Web scraping with Python modules urllib2 and BeautifulSoup

Recently I've tried to use urllib2 and BeautifulSoup to extract the source coede of some web page, however, failed with the output of improper code.
The script is as follows (run in Python IDLE)
import urllib2
from bs4 import BeautifulSoup
web = "http://www.qq.com"
page = urllib2.urlopen(web)
soup = BeautifulSoup(page, "html.parser")
print soup.prettify()
I found that the charset of "http://www.qq.com" is gb2312, so added something in the above script like this:
import urllib2
from bs4 import BeautifulSoup
web = "http://www.qq.com"
page = urllib2.urlopen(web)
soup = BeautifulSoup(page, "html.parser", from_encoding="gb2312")
print soup.prettify()
But the result is frustrating. Is there any solution available?
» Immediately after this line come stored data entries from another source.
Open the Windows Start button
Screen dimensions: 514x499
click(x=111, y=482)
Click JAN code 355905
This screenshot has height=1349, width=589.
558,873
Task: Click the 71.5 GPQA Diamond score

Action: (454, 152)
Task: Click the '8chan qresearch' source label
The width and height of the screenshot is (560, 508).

The screenshot of error message:
Error Message
Last Weekend I added the module sys in the above code but it prints nothing, without a warning this time.
#coding=utf-8
import urllib2
from bs4 import BeautifulSoup
import sys
reload(sys)
sys.setdefaultencoding('gbk')
web = "http://www.qq.com"
page = urllib2.urlopen(web)
soup = BeautifulSoup(page, "html.parser")
print soup.prettify()
Can you post the error message? Or is the problem that it's just not displaying Chinese characters to the screen?
Try switching to gb18030 encoding. Even though the page says its charset is gb2313, there must be a character that's messing up the decoding. Switching encodings turned my terminal output from garbage to Chinese characters (Source)
import urllib2
from bs4 import BeautifulSoup
web = "http://www.qq.com"
page = urllib2.urlopen(web)
soup = BeautifulSoup(page, "html.parser", from_encoding="gb18030")
print soup.prettify()